Media massa sebagai kanal informasi tentunya memiliki peran penting dalam menyebarkan informasi baru dan mendidik masyarakat tentang wawasan dan perspektif baru, khususnya terkait pemberitaan yang ramah anak.
"Kurangnya pemahaman dan kesadaran yang baik akan perundungan online, termasuk kompetensi digital yang memadai, bisa menjadikan orang tua dan tenaga pendidik menganggap internet tidak berbahaya."

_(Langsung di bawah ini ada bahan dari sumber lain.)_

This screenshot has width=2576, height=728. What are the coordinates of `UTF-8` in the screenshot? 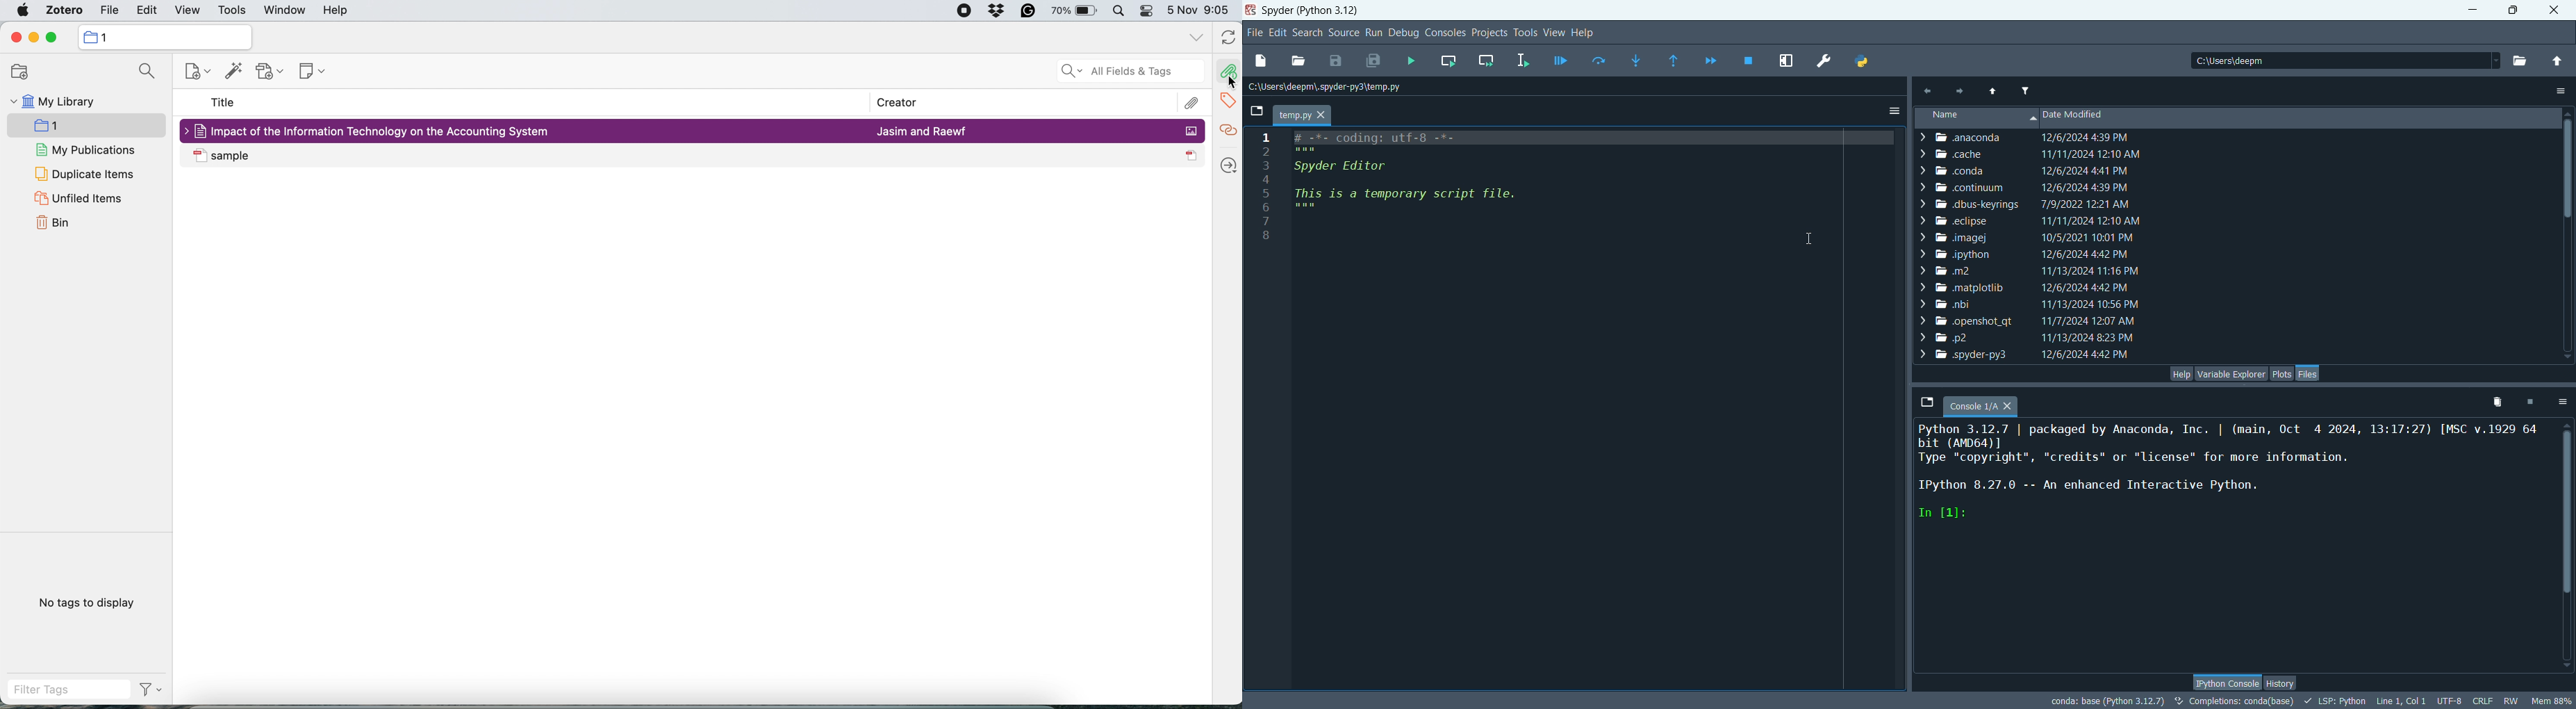 It's located at (2450, 701).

"Sehingga mereka cenderung kurang mengawasi aktivitas daring sang anak. Karena itulah diperlukan adanya partisipasi dari media massa untuk turut mengedukasi orang tua dan tenaga pendidik sebagai bekal dalam mengawasi serta menanggapi kasus-kasus kekerasan pada anak dan orang muda yang ada di dunia daring," papar Reny.
Rini Suryati selaku Ketua Forum Wartawan Pemberdayaan Perempuan dan Perlindungan Anak (Fortapena) mengatakan, media massa telah berkembang menjadi saluran komunikasi yang masif dan berdampak besar dalam sendi kehidupan masyarakat.
"Besarnya pengaruh media terhadap kehidupan masyarakat ini terkadang menjadi suatu permasalahan, terlebih ketika kebebasan yang ada di media massa justru disalahgunakan oleh pihak-pihak tidak bertanggung jawab."
"Oleh karena itu, kita sebagai jurnalis harus menjadi lebih peka dan peduli untuk terus bersama memberikan edukasi terbaik untuk masyarakat, khususnya melalui pemberitaan yang ramah anak," jelas Rini.
Di tempat yang sama, Spesialis Perlindungan Anak dan Advokasi ChildFund International di Indonesia Reny Haning mengatakan, pesatnya perkembangan teknologi informasi menuntut orang tua dan pendidik untuk lebih cepat beradaptasi dalam mengawasi aktivitas anak, mendidik serta melindungi dari ancaman yang ada di dunia daring.
"Untuk ini kami hadir dengan langkah strategis untuk menggandeng jurnalis dalam memperkenalkan program Swipe Safe guna membentuk kultur digital yang positif serta membantu orangtua dan tenaga pendidik dalam menavigasi dunia maya dengan lebih baik," katanya.
Swipe Safe adalah inisiatif yang dilakukan oleh CFI dengan dukungan dari ChildFund Australia dan Australia Government yang bertujuan agar masyarakat dapat menavigasi internet dengan aman melalui edukasi anak, orangtua, penyedia layanan dan sekolah mengenai potensi risiko online.
Juga lewat pemberian keterampilan praktis bagaimana melindungi diri mereka dari risiko eksploitasi seksual, kekerasan seksual, penipuan dan peretasan di dunia online.
"Inisiatif Swipe Safe juga bekerja sama dengan sekolah untuk mengembangkan kebijakan sekolah dan prosedur keamanan online bagi anak," jelas Reny.